*What the exercise asks:* Among the records, which lines hold the word "agent"? Pick them out.
Provided records Start Marker
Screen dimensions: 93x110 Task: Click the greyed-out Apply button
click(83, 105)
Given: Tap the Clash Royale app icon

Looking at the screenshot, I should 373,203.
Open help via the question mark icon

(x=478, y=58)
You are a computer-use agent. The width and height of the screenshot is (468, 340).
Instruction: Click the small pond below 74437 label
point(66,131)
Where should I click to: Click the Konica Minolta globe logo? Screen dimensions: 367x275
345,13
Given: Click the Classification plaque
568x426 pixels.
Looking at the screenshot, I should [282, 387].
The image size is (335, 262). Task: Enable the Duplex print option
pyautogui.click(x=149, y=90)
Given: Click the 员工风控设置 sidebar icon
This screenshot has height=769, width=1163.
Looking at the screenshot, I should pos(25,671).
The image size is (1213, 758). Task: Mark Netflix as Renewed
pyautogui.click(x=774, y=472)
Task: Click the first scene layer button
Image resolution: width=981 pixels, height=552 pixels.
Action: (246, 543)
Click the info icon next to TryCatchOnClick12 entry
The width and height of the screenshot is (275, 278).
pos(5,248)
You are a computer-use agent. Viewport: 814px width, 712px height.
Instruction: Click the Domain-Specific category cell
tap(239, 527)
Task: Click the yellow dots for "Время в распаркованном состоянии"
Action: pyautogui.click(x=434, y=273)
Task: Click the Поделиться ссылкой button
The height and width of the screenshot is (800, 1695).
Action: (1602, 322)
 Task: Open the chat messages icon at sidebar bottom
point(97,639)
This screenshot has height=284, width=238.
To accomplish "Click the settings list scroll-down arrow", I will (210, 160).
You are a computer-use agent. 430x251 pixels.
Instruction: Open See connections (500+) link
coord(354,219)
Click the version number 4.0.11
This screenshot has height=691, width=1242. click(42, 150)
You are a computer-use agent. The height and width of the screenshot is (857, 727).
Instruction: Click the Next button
Provided records End Marker
*Solution to this problem:*
You are a computer-use agent. The width and height of the screenshot is (468, 340).
You are a computer-use agent. Viewport: 814px width, 712px height.
You are a computer-use agent. 430x251 pixels.
You are a computer-use agent. The height and width of the screenshot is (857, 727).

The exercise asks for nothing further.